HBIA supports three independently configurable execution modes: serial, parallel, and async. These can be combined for different performance characteristics.

Execution Stages

The foundation of parallelism is the execution stage. GraphTopology.execution_stages() analyzes the DAG and groups vertices into stages where all vertices in a stage have no mutual dependencies:

Diamond DAG: A → (B, C) → D

Stage 1: [A]        → must execute first (no dependencies)
Stage 2: [B, C]     → can execute in parallel (independent)
Stage 3: [D]        → depends on both B and C

You don't write parallel code. You declare data dependencies in YAML, and HBIA discovers parallelism automatically.

Serial Mode (Default)

result = run_flow(
    graph,
    handlers={...},
    initial_data={...},
    # Default: serial execution
)

Vertices execute one at a time, stage by stage. This is:

  • Safest — no concurrency issues.
  • Easiest to debug — execution order is deterministic and predictable.
  • Recommended for development and testing.

Parallel Mode

result = run_flow(
    graph,
    handlers={...},
    initial_data={...},
    parallel_enabled=True,
    max_workers=4,
)

Vertices in the same execution stage run concurrently using concurrent.futures.ThreadPoolExecutor:

  • Stages still execute sequentially (Stage 1 finishes before Stage 2 starts).
  • Within each stage, all vertices run simultaneously.
  • max_workers controls the thread pool size (default: 4).

When to Use

  • CPU-bound work with independent vertices.
  • I/O-bound work where threads release the GIL (network calls, file I/O).
  • DAGs with wide fan-out patterns (many parallel branches).

Thread Safety

Your handler functions must be thread-safe when parallel mode is enabled. The DataStore and StateStore are designed for concurrent access, but your handlers should not share mutable global state.

Async Mode

result = await run_flow_async(
    graph,
    handlers={
        "fetch": async_fetch_fn,      # async def
        "process": async_process_fn,  # async def
    },
    initial_data={...},
    async_enabled=True,
)

Async mode uses asyncio to execute async def handlers:

  • Handlers are await-ed natively.
  • Ideal for I/O-heavy workloads with many concurrent network requests.
  • Uses run_flow_async() instead of run_flow().

When to Use

  • I/O-bound workloads with many network calls (API requests, database queries).
  • When your existing codebase already uses async/await.

Combining Modes

The three flags are independent and can be combined:

Configuration Behavior
Serial only (default) One vertex at a time, synchronous
Cache only Serial, but skip re-executing unchanged pure vertices
Parallel only Same-stage vertices run in threads
Async only async def handlers are awaited, one at a time
Parallel + Cache Threads + skip cached results
Parallel + Async Maximum throughput: threads + coroutines
All three Threads, coroutines, and caching combined

Configuration

Per-Call

result = run_flow(
    graph, handlers={...}, initial_data={...},
    parallel_enabled=True,
    async_enabled=False,
    cache_enabled=True,
    max_workers=8,
)

Via Settings

from honey_badgeria.conf import Settings, configure

configure(Settings(
    PARALLEL_ENABLED=True,
    ASYNC_ENABLED=False,
    CACHE_ENABLED=True,
    MAX_WORKERS=8,
))

Via Environment Variables

export HBIA_PARALLEL_ENABLED=true
export HBIA_ASYNC_ENABLED=false
export HBIA_CACHE_ENABLED=true
export HBIA_MAX_WORKERS=8

Priority

Settings are resolved in this order (highest priority first):

  1. Per-call arguments
  2. Explicit Settings object
  3. Environment variables (HBIA_*)
  4. Built-in defaults

Atomicity and Parallelism

Atomic groups override parallel settings. When a group declares no_parallel: true (the default), vertices in that group always execute serially, even if parallel_enabled=True globally.

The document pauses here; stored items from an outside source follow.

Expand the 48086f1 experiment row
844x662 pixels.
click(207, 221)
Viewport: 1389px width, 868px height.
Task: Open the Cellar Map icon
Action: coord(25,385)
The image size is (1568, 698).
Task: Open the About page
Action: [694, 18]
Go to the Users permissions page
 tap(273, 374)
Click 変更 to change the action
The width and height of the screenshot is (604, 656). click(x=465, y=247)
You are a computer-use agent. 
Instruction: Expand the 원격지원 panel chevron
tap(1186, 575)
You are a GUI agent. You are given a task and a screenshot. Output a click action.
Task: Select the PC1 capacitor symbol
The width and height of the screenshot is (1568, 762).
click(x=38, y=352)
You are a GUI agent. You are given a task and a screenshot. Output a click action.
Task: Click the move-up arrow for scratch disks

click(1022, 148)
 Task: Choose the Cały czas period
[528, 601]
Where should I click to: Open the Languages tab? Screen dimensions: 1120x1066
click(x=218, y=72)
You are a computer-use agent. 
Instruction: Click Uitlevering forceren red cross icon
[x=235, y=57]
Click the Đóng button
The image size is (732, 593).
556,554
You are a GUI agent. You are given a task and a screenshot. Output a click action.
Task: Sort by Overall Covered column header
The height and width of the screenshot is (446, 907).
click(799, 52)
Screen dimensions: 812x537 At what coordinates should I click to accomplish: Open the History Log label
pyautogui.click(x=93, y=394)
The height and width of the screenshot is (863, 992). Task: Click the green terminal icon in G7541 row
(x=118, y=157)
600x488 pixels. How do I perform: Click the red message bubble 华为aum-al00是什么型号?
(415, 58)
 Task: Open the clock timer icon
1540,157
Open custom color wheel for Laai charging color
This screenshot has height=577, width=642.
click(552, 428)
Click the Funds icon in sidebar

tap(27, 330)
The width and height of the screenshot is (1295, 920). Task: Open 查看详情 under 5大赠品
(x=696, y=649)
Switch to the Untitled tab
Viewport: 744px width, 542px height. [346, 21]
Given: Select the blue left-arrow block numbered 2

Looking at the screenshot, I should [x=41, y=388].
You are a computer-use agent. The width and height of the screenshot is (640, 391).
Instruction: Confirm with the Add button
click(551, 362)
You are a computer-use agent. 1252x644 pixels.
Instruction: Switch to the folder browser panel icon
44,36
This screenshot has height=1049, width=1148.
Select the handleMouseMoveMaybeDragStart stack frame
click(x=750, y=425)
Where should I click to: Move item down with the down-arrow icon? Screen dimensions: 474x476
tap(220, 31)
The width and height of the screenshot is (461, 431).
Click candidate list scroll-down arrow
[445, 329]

This is intentional — atomic operations (database transactions, payment processing) typically need serial execution for correctness:

atomic_groups:
  payment:
    vertices: [reserve, charge, confirm]
    on_failure: rollback
    no_parallel: true    # Serial within this group
    no_cache: true       # No caching within this group

Vertices outside the atomic group still run in parallel if parallel_enabled=True.